*PROBLEM*.
Write out the records below as a numbered list, from the line containing "Image resolution: width=847, height=2170." down to and including the line containing "Marketing Statistics [open", skipping any blank lines.

═══ DATA TO PROCESS ═══

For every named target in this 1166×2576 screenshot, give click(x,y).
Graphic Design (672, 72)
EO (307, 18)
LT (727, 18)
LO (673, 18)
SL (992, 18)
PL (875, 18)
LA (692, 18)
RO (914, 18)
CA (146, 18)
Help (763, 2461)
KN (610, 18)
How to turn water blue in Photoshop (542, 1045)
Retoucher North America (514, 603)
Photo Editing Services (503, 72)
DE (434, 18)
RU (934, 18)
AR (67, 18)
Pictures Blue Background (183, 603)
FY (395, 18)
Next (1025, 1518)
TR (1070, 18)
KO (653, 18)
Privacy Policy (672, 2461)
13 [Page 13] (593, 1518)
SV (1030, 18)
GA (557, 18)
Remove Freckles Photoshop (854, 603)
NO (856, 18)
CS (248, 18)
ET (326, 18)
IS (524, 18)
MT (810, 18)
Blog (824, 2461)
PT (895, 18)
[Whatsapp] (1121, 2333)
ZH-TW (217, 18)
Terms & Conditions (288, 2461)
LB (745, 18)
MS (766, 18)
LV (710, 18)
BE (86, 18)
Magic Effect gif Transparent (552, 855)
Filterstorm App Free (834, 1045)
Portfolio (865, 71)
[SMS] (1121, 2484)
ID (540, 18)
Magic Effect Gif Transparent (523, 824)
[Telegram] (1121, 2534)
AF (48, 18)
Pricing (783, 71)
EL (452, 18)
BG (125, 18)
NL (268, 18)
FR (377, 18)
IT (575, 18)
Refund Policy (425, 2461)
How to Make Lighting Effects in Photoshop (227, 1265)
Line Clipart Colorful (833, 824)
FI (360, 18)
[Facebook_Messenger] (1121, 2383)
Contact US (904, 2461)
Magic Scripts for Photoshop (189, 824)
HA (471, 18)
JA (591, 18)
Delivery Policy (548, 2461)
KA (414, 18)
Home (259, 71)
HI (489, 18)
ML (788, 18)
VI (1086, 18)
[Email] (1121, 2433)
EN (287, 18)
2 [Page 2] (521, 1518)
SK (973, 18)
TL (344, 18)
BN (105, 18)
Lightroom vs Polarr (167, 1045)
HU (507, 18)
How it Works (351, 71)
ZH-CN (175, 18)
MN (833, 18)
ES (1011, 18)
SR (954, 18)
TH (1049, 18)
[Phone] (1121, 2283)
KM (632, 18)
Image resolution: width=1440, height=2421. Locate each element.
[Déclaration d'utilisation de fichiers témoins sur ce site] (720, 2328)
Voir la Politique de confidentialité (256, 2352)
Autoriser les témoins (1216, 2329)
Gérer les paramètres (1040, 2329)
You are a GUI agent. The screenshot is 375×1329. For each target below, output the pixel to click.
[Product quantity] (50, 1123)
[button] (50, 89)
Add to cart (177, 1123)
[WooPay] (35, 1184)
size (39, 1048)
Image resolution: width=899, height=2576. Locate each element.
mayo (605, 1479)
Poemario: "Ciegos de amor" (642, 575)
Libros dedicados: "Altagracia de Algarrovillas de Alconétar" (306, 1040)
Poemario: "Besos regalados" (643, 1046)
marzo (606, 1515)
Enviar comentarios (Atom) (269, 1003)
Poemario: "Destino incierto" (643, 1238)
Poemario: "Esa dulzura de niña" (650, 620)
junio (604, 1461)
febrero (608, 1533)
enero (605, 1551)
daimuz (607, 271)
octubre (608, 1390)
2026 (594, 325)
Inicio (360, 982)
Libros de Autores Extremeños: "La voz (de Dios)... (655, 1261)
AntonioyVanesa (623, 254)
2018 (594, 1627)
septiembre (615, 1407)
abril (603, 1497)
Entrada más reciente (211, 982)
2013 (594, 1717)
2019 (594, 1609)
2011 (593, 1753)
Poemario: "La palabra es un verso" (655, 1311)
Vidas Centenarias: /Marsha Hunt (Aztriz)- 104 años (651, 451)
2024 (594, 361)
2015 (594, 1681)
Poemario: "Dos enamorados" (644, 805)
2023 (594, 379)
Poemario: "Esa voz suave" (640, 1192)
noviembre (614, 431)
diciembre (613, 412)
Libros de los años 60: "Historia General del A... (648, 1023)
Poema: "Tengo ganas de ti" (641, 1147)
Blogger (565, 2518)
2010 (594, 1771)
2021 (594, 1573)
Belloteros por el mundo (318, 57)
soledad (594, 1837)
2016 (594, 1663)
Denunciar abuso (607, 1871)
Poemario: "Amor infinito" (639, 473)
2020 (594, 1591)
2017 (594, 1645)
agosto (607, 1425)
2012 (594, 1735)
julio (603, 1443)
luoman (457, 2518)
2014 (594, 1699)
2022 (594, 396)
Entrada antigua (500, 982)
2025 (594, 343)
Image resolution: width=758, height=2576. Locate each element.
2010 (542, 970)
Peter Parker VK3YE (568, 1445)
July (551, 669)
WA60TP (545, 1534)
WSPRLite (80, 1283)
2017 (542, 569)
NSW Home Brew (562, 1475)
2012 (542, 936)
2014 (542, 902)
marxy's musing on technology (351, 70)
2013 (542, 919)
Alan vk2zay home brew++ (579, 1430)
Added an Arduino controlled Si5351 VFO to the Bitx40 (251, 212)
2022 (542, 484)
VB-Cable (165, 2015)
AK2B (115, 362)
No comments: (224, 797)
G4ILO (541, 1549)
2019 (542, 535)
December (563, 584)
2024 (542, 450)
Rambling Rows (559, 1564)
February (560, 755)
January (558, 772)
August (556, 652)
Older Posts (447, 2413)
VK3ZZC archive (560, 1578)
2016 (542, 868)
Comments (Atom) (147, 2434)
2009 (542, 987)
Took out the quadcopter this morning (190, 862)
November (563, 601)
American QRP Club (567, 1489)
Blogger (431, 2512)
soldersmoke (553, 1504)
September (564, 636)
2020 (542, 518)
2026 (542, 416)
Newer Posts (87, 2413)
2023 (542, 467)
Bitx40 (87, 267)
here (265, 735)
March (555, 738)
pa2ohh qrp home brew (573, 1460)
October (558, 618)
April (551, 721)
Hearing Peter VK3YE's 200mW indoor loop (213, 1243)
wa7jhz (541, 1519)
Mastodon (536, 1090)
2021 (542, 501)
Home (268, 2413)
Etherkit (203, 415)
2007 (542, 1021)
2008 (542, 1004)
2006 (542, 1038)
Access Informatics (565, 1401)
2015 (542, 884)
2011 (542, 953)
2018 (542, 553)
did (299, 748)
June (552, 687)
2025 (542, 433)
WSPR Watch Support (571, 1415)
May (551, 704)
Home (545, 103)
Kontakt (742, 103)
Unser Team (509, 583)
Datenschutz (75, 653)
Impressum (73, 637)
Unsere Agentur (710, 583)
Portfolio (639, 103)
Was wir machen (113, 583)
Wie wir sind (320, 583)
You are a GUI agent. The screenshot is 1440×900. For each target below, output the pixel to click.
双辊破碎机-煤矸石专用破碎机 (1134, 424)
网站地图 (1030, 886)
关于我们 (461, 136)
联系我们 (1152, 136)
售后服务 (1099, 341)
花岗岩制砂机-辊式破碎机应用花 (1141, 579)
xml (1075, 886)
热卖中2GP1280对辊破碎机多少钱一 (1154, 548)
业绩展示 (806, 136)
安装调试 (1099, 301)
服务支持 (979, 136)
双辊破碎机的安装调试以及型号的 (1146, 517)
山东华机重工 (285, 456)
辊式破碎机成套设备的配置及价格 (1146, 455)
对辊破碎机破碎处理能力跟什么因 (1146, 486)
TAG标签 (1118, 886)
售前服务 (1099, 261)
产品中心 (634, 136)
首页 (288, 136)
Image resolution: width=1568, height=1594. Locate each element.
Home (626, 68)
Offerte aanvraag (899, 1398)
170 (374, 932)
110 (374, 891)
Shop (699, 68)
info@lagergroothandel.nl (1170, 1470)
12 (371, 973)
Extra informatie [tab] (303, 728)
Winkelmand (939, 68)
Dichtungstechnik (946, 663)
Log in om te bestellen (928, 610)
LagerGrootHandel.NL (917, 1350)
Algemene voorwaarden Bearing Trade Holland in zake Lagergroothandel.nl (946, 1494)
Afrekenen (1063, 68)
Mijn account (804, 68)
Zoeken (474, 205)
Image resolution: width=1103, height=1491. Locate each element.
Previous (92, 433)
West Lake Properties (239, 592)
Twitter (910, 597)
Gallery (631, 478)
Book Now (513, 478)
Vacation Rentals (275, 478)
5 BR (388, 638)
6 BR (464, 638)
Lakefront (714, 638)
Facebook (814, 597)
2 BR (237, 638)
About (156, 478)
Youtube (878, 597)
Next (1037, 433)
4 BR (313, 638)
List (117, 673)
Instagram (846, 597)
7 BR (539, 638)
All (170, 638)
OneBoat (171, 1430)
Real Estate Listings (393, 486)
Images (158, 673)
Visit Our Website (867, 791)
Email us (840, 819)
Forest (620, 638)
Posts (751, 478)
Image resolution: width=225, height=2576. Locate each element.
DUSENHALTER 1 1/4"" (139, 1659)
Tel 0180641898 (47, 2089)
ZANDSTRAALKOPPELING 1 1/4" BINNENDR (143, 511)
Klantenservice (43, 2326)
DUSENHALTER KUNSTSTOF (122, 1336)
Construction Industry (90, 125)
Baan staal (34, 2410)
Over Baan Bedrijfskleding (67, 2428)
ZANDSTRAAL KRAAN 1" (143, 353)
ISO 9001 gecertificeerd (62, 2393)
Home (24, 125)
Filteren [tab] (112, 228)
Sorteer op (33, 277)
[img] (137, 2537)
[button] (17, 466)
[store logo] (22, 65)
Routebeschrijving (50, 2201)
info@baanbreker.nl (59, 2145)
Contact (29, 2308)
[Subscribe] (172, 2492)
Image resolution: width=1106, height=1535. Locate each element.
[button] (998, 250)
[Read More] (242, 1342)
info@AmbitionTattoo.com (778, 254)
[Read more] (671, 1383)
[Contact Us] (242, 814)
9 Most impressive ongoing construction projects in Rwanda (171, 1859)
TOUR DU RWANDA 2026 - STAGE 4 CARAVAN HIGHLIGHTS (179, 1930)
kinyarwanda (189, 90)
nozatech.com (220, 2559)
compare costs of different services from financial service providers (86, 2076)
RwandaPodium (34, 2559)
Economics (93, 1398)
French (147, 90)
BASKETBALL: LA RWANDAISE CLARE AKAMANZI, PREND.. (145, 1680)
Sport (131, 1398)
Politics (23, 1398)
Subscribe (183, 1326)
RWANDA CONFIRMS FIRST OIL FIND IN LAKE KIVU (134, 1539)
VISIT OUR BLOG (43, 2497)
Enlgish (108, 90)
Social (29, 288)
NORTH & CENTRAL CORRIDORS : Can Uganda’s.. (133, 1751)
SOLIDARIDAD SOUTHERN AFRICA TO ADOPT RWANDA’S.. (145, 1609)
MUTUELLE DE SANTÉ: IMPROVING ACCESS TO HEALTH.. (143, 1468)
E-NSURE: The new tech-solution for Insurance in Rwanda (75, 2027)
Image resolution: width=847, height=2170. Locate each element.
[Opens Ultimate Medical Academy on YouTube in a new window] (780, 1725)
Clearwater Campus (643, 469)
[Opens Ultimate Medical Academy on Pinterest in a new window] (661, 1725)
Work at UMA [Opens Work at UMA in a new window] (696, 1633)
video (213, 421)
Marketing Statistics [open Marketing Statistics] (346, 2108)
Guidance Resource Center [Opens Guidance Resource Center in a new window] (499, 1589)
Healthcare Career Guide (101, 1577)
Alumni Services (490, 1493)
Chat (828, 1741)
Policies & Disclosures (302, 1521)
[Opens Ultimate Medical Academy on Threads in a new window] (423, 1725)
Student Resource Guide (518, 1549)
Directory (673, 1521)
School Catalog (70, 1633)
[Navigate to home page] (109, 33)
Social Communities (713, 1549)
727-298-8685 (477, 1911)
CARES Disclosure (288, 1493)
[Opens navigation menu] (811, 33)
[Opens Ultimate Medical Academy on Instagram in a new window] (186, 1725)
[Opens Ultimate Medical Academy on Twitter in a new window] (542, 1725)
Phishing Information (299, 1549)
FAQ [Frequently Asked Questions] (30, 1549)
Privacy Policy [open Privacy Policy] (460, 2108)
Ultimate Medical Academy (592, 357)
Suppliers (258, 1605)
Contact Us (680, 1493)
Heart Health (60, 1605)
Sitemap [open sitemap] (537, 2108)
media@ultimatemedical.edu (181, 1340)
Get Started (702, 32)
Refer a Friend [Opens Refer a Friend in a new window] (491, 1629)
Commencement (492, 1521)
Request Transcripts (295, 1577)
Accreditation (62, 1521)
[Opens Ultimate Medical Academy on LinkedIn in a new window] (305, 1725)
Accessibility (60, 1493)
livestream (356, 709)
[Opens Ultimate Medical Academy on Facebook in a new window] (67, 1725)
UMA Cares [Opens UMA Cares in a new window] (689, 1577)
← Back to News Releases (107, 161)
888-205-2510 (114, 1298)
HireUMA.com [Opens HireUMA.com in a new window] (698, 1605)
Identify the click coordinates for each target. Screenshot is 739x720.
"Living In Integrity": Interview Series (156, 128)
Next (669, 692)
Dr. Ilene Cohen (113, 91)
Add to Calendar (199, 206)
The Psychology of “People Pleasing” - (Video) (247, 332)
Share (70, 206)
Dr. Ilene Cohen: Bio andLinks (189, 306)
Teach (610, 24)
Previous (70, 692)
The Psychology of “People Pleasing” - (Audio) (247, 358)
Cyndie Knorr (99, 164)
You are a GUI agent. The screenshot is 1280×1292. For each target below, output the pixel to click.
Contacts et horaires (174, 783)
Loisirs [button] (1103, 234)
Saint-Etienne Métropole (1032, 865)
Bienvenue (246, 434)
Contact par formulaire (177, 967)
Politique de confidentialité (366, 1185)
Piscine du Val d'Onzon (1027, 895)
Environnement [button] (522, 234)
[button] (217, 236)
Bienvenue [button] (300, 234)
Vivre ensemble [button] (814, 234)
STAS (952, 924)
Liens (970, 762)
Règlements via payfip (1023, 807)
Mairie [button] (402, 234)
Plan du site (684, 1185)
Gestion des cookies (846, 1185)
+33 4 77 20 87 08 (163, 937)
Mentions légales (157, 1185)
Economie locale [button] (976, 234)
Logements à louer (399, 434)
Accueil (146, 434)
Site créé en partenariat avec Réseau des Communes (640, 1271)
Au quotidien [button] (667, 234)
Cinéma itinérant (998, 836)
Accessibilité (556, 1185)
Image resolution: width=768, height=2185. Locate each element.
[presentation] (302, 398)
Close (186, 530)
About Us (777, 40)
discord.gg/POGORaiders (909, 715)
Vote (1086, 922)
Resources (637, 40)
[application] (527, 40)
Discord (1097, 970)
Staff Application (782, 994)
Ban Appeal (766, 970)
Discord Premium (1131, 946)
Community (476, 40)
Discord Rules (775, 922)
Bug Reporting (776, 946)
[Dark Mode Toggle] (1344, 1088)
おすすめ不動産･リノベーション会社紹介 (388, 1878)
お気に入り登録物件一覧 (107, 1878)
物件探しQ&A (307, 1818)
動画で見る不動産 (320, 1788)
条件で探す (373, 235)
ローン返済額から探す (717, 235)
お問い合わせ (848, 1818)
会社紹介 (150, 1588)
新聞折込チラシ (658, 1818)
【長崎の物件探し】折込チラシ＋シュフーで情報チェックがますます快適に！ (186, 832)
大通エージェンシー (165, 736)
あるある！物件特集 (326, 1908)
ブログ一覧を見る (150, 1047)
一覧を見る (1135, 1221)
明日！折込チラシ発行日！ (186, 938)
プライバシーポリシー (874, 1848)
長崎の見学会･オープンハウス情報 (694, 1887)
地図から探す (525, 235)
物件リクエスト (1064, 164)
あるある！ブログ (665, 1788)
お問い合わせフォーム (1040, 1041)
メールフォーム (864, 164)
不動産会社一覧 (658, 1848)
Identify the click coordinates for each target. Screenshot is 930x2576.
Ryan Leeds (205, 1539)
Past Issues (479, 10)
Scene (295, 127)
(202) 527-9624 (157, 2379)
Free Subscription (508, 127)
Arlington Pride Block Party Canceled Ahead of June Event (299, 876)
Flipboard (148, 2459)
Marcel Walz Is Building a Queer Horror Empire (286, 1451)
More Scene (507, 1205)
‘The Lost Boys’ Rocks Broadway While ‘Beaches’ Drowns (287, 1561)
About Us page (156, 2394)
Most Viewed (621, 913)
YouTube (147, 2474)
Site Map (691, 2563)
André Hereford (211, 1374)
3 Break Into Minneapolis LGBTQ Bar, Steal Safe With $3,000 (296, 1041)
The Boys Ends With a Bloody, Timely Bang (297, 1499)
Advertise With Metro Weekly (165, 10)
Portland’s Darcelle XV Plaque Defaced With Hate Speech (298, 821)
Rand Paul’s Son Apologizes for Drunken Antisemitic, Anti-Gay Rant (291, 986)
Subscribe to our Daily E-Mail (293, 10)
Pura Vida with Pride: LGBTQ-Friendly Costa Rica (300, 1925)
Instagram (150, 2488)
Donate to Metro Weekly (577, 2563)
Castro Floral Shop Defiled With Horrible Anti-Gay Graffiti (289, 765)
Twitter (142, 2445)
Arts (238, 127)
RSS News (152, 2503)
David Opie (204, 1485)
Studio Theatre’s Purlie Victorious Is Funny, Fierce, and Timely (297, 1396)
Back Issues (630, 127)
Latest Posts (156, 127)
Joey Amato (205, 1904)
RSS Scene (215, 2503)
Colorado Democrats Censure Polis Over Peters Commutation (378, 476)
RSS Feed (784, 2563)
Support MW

═══

*RESULT FOR THIS TASK*.
1. Image resolution: width=847, height=2170. Locate each element.
2. [Opens Ultimate Medical Academy on YouTube in a new window] (780, 1725)
3. Clearwater Campus (643, 469)
4. [Opens Ultimate Medical Academy on Pinterest in a new window] (661, 1725)
5. Work at UMA [Opens Work at UMA in a new window] (696, 1633)
6. video (213, 421)
7. Marketing Statistics [open Marketing Statistics] (346, 2108)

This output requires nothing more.